I always hated moving and making new friends. It was the beginning of high school and we had just moved again. It was scary to start over and break into a new place every few years and leave so many close friends behind. I remember going to the cafeteria for the first time and not knowing a soul. Where do I sit? How do I not look so vulnerable, lost, afraid, needy and terrified? Being all by myself and feeling like everyone noticed, is when I wanted to be invisible the most. Like being alone was somehow equal to not being likeable or having some terrible flaw. It felt so awkward and stressful. Somehow there was safety if I had a tribe to sit with, and being on my own felt as if I were an outcast!
When I look back on it, I realize that in each place I moved, I would end up making amazing new friends and being so happy! Turned out that I was pretty good at connecting and making friends. To have to go do it all over again always had risks though. Would it work out? Would I ever find friends that I was as close to as before? Mixed in with the excitement I also felt loss, grief, fear and discomfort.
The last place we moved before I went to college was particularly hard because I was going into High School and I somehow think I was more self conscious about being the new kid.
That year was when I got to learn a life lesson that I carry with me today: one person can make all the difference.
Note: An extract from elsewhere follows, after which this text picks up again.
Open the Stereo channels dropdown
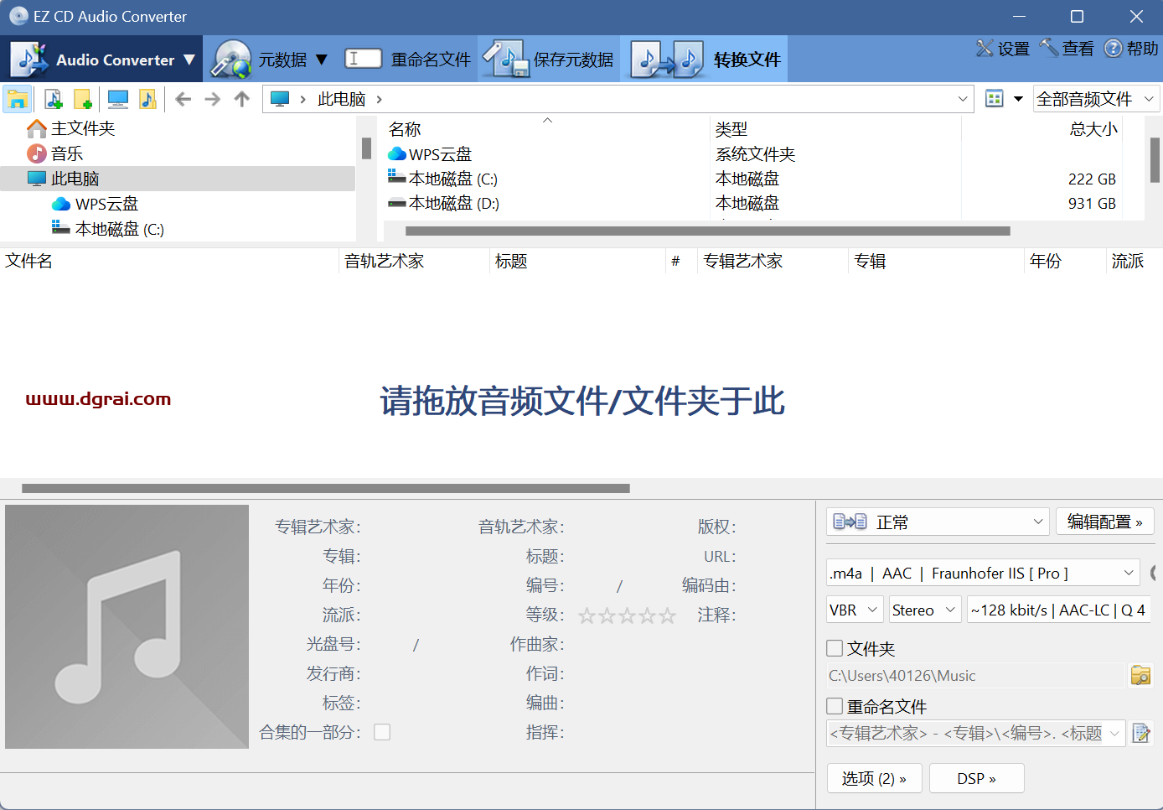 [923, 610]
I have noticed, as time goes by, that because I experienced what a huge difference it can make to have someone reach out, I find myself reaching out to others. I have paid it forward over and over again.
Like every school, there were the nerds, the “ingroup”, the druggies, the jocks, the theater group, the disenfranchised and the “hicks.” I really didn’t want to be a “good girl” anymore and being new gave me a chance to reinvent myself. That part of moving I really liked, I liked that I wasn’t pigeonholed.
One day, I remember I was outside walking up to the tennis courts and I met Tina on the staircase. She was a cheerleader and in the “ingroup” and it never occurred to me that she would even acknowledge my existence. I was so surprised when she did. She made an effort to welcome me. Because she made an effort, I had someone to sit next to at lunch. Then she introduced me to all her friends and before long I felt accepted and began to connect to everyone in deeper and more meaningful ways. I can say this one act of random kindness changed my life.